It was late in the afternoon on Tuesday—August 1995—and the sky over the shimmering San Francisco Bay had turned a smoky orange. Medical school orientation was starting tomorrow. I would be in a Honda Civic somewhere in the Rocky Mountains. After explaining to the dean that I was delayed finishing my physics thesis, she had urged me to at least try to make it to St. Louis by Friday morning for the white-coat ceremony and the recitation of the Hippocratic oath. After speaking with her, I looked it up: “. . . To please no one will I prescribe a deadly drug,
nor give advice which may cause his death. Nor will I give a woman a pessary to procure abortion . . .” Arcane stuff. Perhaps, I wondered, she’d let me write my own oath. Perhaps that could be my first contribution to my medical education.
The air was warm, still, vaguely welcoming. The fraying eucalyptus trees in the backyard gave off a pungent fragrance. Taking a long drag, I felt buzzed, even a bit dizzy. For the first time in months, I was in the moment. But the carefree feeling quickly dissipated as the thought—the same thought that had plagued me for months—reentered my mind, even as I tried hard to resist it: What the hell are you doing?

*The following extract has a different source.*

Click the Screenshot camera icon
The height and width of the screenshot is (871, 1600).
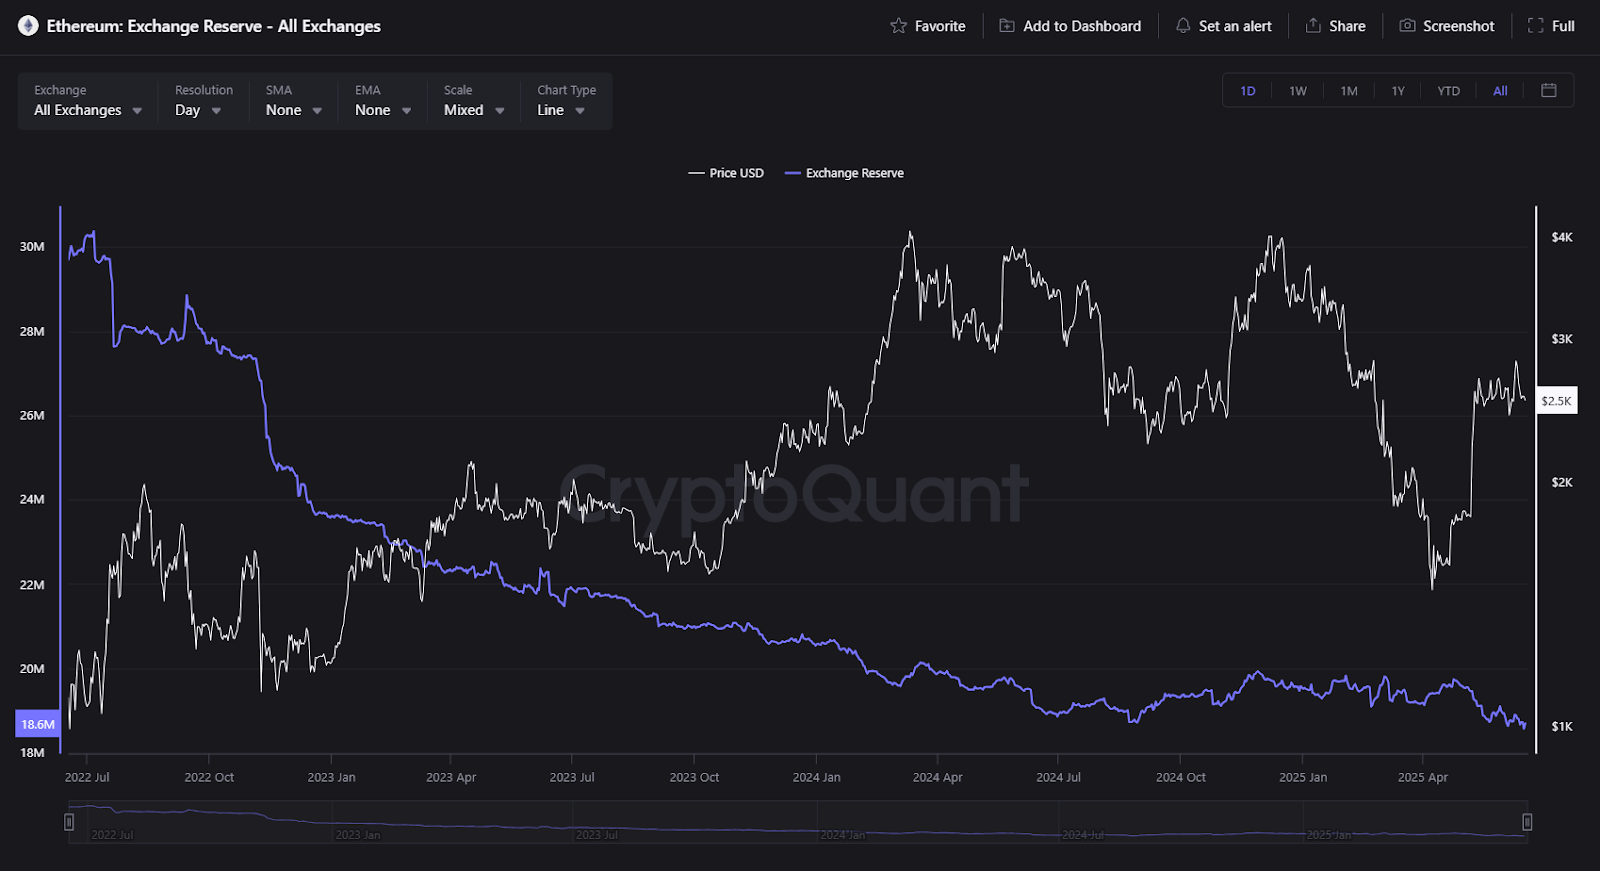[x=1407, y=26]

I pulled out of the driveway and headed south toward the Berkeley campus one last time. I passed the International House, Sorority Row, and the dormitory where I had lived freshman year. Ice plant still lined the side of the road, and the landscaping was still immaculate, just as it had been a decade ago. Freshman year, I remembered, I had planned to major in history or political science, but Victor, my randy Russian roommate, had deterred me. He was a double major in math and physics. (And “love,” as he liked to put it. He put a mattress in our walk-in closet. Every night, moans from one of his girlfriends titillated me as I fell asleep.) Victor’s enthusiasm for his chosen subjects was infectious. He lent me books on abstract algebra. He explained to me the wonderfully nonintuitive ideas of Kurt Gödel, an Austrian logician who proved that all mathematical systems are necessarily incomplete. He told me about Ramanujan, the Indian mathematical prodigy who claimed that the Hindu goddess Namakkal whispered theorems about prime numbers to him in dreams. In freshman chemistry, when I had to memorize the rules for how electrons occupy atomic orbitals, Victor taught me where those rules came from, in a quantum-mechanical language that was both beautiful and inscrutable. The exactness, the inaccessibility, of quantitative science intoxicated me. In the social group I eventually joined, math and physics had prestige, a sort of intellectual exclusivity that was deeply appealing. The spectrum of talent in these subjects was so broad, much broader than in the social sciences or humanities or even the biological sciences, where it seemed that with enough study even the grade-conscious premeds could master the concepts. What separated me from the rest of the pack was what separated Victor from me, and what separated my friend Mike from Victor, and what separated the genius student David Moulton from Mike, and what separated the weird, stinky math professor who ambled around campus mumbling to himself from David Moulton, and probably what separated Einstein from the weird, stinky math professor. The brain function required was so specialized that math and physics seemed to me the truest tests of intelligence. So, by the end of my freshman year, my major had changed to physics, and my intellectual heroes had changed from Churchill and Gandhi to Einstein, Heisenberg, and Feynman, men who changed the world through the power of mathematics.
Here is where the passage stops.